Task details:
Retype the data below, every word of it, exactly.

------------------------------------------------------------------------

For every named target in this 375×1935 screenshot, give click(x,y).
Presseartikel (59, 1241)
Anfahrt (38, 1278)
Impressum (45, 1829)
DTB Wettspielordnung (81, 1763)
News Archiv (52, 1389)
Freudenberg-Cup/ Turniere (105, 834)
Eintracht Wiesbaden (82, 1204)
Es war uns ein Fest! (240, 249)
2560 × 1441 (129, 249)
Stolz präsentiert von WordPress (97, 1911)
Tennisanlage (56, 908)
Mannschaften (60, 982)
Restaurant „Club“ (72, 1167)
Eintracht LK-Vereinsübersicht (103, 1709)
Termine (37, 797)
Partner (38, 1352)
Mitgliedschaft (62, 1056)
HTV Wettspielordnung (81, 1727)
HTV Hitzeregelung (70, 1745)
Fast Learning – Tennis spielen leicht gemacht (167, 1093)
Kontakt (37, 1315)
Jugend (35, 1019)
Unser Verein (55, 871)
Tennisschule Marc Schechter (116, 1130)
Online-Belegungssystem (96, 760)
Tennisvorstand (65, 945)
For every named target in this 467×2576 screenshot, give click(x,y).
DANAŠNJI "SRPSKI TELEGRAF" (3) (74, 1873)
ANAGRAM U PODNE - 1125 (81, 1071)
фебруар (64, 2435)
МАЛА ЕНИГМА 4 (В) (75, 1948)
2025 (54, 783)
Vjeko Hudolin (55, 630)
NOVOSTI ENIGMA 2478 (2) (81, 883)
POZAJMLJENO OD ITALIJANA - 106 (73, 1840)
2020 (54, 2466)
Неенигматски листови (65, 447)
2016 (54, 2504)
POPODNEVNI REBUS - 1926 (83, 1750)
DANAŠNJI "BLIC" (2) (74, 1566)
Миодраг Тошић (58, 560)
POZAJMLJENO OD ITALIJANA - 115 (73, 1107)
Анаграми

------------------------------------------------------------------------

Solution to this problem:
For every named target in this 375×1935 screenshot, give click(x,y).
Presseartikel (59, 1241)
Anfahrt (38, 1278)
Impressum (45, 1829)
DTB Wettspielordnung (81, 1763)
News Archiv (52, 1389)
Freudenberg-Cup/ Turniere (105, 834)
Eintracht Wiesbaden (82, 1204)
Es war uns ein Fest! (240, 249)
2560 × 1441 (129, 249)
Stolz präsentiert von WordPress (97, 1911)
Tennisanlage (56, 908)
Mannschaften (60, 982)
Restaurant „Club“ (72, 1167)
Eintracht LK-Vereinsübersicht (103, 1709)
Termine (37, 797)
Partner (38, 1352)
Mitgliedschaft (62, 1056)
HTV Wettspielordnung (81, 1727)
HTV Hitzeregelung (70, 1745)
Fast Learning – Tennis spielen leicht gemacht (167, 1093)
Kontakt (37, 1315)
Jugend (35, 1019)
Unser Verein (55, 871)
Tennisschule Marc Schechter (116, 1130)
Online-Belegungssystem (96, 760)
Tennisvorstand (65, 945)
For every named target in this 467×2576 screenshot, give click(x,y).
DANAŠNJI "SRPSKI TELEGRAF" (3) (74, 1873)
ANAGRAM U PODNE - 1125 (81, 1071)
фебруар (64, 2435)
МАЛА ЕНИГМА 4 (В) (75, 1948)
2025 (54, 783)
Vjeko Hudolin (55, 630)
NOVOSTI ENIGMA 2478 (2) (81, 883)
POZAJMLJENO OD ITALIJANA - 106 (73, 1840)
2020 (54, 2466)
Неенигматски листови (65, 447)
2016 (54, 2504)
POPODNEVNI REBUS - 1926 (83, 1750)
DANAŠNJI "BLIC" (2) (74, 1566)
Миодраг Тошић (58, 560)
POZAJMLJENO OD ITALIJANA - 115 (73, 1107)
Анаграми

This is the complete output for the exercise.